→ **Directions**: Would you please return the lines of the entries below starting at the line that has "The image size is (750, 396)." and ending at the line that has "You are a computer-use", both included, exactly as they are?

→ **Collected data**:
══════════════════════════════
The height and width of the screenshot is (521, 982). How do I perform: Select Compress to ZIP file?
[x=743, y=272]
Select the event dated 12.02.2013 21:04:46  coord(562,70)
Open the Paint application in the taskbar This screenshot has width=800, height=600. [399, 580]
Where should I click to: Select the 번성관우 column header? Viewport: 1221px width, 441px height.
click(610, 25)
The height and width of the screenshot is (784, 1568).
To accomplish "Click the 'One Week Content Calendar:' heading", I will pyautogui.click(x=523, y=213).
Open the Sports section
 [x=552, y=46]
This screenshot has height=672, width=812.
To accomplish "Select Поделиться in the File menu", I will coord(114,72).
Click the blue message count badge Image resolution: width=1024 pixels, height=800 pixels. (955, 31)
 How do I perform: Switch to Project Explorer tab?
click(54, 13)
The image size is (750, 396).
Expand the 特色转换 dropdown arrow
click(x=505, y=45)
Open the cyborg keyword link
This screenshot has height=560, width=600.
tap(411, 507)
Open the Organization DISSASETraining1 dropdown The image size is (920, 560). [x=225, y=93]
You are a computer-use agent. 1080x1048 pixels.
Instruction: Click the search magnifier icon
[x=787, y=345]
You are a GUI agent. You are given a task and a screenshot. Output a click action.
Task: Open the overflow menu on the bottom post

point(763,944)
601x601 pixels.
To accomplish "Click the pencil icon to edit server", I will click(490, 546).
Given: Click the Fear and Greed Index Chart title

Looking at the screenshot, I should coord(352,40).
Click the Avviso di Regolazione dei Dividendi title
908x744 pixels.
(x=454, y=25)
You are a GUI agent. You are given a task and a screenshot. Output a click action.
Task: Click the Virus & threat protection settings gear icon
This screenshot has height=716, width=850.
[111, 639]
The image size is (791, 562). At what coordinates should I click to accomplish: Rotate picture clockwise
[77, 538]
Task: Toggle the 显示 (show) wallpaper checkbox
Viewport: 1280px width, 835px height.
══════════════════════════════
→ **Answer to this problem**:
The image size is (750, 396).
Expand the 特色转换 dropdown arrow
click(x=505, y=45)
Open the cyborg keyword link
This screenshot has height=560, width=600.
tap(411, 507)
Open the Organization DISSASETraining1 dropdown The image size is (920, 560). [x=225, y=93]
You are a computer-use agent. 1080x1048 pixels.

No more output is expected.